On peut commencer à envisager chauffer chaque pièce de la maison, là où auparavant on n’en chauffait qu’une seule.
Le chauffage central
Après le poêle et la maîtrise toujours plus grande de la fonte, de nouveaux moyens de chauffage continuent d’émerger.
On fabrique des chauffe-eau, des chaudières, des fournaises, des radiateurs… et hop ! Ni une, ni deux, voilà l’arrivée du chauffage central, dès les années 1850. Une unité centrale brûle du combustible pour produire de l’air chaud, de la vapeur ou encore de l’eau chaude, qu’on envoie ensuite dans des tuyaux à travers toute la maison.
C’est une époque un peu folle, où les inventions et les améliorations se multiplient, donc ça n’est pas évident de trouver avec exactitude qui est à l’origine du premier système de chauffage central, mais notons a moins celui qui a tenu une place importante sur le marché : le radiateur en fonte créé en 1872 par l’Américain Nelson H. Bundy.
Tout à fait le genre qu’on trouve encore dans nos vieilles maisons, aujourd’hui !
En conclusion
L’utilisation généralisée des poêles en fonte au XIXe a eu un impact énorme sur les populations.

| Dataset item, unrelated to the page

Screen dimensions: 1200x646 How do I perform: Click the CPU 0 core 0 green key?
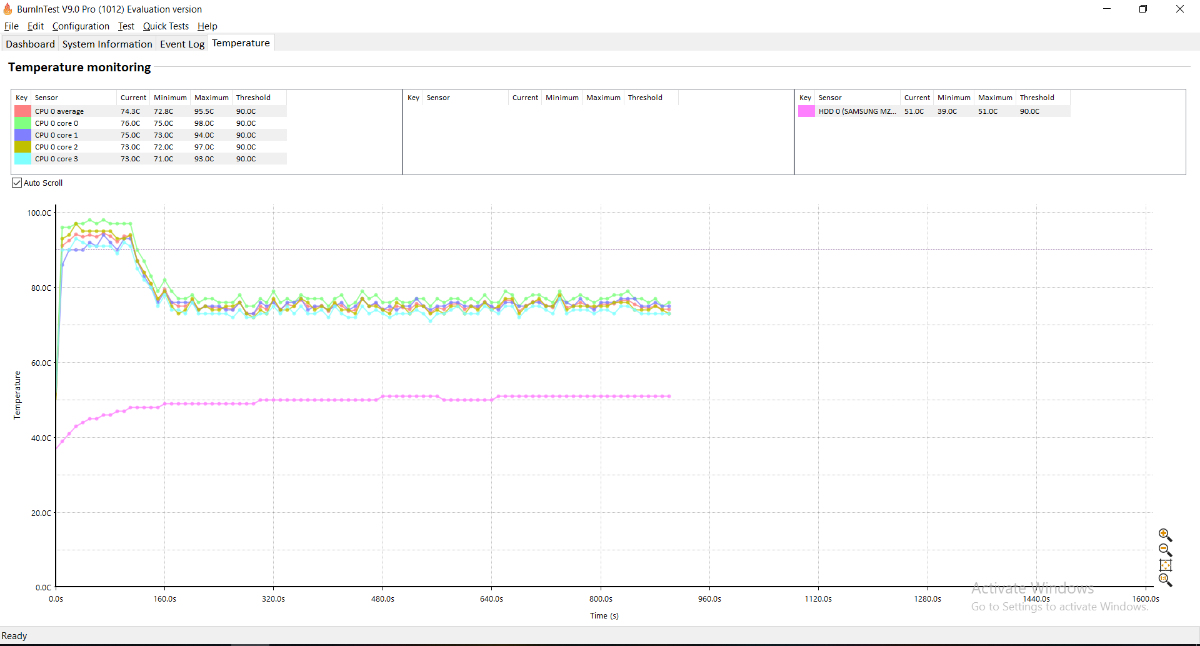pos(22,123)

Elles ont eu accès à un meilleur chauffage, moins coûteux à l’achat, plus facile à installer dans diverses pièces de la maison, plus performant et sécuritaire. Ça a été l’un des facteurs de mieux-être qui a contribué à ce les populations grandissent.
En contrepartie, il a fallu trouver plus de combustible. Parce qu’on avait beau brûler moins de bûches dans un poêle en fonte que dans une cheminée, il n’empêche que le bois n’était pas si simple à se procurer, surtout avec l’expansion des villes : il était impossible d’aller couper soi-même son bois aux alentours, et plutôt onéreux de se le faire livrer.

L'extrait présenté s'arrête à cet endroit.